─── Supplied entries

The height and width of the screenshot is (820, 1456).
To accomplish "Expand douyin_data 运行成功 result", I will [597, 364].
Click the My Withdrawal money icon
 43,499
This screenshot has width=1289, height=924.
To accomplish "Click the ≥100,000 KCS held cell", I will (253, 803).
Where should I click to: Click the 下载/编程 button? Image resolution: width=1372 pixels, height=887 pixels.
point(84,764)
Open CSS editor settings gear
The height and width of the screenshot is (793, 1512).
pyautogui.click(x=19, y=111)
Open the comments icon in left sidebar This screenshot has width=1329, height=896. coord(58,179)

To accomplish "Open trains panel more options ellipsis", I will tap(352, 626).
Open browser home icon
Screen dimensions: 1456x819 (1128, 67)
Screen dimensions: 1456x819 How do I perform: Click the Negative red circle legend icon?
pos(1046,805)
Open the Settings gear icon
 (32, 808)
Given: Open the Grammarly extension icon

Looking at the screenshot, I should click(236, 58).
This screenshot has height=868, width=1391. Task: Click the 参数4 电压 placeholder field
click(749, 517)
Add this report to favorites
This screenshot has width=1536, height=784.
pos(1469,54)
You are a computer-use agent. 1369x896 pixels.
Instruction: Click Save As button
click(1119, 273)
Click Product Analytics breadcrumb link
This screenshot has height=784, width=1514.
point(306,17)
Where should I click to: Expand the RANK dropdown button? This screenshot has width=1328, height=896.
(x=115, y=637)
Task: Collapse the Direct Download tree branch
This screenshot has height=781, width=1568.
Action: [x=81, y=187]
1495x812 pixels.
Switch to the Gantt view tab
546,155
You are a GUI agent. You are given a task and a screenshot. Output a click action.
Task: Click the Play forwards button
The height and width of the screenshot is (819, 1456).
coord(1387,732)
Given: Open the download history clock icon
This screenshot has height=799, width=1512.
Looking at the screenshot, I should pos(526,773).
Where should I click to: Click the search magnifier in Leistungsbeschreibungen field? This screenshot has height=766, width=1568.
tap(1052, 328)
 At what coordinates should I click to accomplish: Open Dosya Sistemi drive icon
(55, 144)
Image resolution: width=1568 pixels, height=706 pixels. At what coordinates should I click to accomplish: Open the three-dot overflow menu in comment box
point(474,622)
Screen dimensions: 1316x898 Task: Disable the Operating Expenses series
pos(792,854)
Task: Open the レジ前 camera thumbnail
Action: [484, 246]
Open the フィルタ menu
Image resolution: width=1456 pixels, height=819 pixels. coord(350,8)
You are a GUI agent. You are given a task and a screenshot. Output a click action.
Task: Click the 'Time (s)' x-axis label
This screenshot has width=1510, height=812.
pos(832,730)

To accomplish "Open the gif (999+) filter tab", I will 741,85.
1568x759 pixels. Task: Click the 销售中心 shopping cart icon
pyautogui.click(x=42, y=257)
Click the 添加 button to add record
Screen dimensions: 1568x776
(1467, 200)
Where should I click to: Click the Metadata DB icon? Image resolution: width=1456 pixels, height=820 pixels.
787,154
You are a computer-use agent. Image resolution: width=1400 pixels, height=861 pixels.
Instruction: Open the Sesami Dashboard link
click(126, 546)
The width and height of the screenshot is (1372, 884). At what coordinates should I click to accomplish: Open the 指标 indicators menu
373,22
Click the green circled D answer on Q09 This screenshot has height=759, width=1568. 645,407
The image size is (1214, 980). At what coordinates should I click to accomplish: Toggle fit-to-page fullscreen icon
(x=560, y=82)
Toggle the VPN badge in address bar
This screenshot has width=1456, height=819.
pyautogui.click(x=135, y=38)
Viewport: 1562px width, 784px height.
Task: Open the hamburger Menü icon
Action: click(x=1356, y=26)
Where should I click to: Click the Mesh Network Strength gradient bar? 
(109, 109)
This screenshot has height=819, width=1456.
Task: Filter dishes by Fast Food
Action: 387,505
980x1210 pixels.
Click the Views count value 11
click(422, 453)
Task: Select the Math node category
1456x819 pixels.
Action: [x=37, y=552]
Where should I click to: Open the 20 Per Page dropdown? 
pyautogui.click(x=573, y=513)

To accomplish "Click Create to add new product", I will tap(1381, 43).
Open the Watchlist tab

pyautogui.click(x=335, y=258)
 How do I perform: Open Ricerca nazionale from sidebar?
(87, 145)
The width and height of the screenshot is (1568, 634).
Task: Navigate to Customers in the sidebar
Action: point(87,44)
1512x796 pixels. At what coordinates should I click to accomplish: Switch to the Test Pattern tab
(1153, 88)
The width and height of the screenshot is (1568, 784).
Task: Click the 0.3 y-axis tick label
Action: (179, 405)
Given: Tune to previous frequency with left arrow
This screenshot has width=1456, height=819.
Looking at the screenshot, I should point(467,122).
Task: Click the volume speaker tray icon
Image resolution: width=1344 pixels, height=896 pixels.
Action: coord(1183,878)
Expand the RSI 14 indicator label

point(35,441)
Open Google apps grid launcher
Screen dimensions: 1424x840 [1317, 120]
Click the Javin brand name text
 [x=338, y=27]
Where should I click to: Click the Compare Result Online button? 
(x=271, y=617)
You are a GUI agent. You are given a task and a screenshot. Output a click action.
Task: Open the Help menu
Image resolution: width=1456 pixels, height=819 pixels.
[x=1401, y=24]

──────

### [What needs to be done]
Go through the material above, find each line with the string "will", and copy it.

### [Exercise solution]
To accomplish "Expand douyin_data 运行成功 result", I will [597, 364].
To accomplish "Click the ≥100,000 KCS held cell", I will (253, 803).
To accomplish "Open trains panel more options ellipsis", I will tap(352, 626).
To accomplish "Open the gif (999+) filter tab", I will 741,85.
To accomplish "Click Create to add new product", I will tap(1381, 43).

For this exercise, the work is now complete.